[Entries for locating text and elements]
>>>>>
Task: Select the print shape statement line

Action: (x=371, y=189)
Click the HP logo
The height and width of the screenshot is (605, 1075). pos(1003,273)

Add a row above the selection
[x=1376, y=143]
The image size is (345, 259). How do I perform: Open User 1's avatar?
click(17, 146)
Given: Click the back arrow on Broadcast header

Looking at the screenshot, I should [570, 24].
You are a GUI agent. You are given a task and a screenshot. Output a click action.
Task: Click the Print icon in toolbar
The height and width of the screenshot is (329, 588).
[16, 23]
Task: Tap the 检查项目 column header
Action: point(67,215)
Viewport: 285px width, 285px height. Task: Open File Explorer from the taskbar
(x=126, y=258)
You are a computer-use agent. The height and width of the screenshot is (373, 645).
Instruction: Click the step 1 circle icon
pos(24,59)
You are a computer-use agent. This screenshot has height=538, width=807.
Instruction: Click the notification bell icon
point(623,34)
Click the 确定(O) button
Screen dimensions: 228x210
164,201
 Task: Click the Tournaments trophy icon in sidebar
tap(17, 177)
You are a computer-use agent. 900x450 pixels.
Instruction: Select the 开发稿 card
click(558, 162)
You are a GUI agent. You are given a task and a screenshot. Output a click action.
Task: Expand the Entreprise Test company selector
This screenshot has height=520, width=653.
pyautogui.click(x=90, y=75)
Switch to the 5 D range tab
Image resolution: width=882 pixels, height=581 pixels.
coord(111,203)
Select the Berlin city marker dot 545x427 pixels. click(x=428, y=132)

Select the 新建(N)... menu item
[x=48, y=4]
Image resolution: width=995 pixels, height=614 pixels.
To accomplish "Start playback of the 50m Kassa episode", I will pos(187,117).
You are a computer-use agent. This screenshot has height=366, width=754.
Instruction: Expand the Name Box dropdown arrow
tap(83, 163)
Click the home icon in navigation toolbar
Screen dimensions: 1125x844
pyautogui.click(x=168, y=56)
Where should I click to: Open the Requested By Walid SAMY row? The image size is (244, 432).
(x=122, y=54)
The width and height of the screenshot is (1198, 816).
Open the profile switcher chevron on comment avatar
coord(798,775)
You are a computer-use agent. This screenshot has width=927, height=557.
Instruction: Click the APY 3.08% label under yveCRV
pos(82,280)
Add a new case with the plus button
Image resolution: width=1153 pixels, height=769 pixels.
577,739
<<<<<
▶ _What to do_: Copy the entries word for word, starting at the first line and ending with the line that contains "click(17, 146)".

▶ _Response_:
Task: Select the print shape statement line

Action: (x=371, y=189)
Click the HP logo
The height and width of the screenshot is (605, 1075). pos(1003,273)

Add a row above the selection
[x=1376, y=143]
The image size is (345, 259). How do I perform: Open User 1's avatar?
click(17, 146)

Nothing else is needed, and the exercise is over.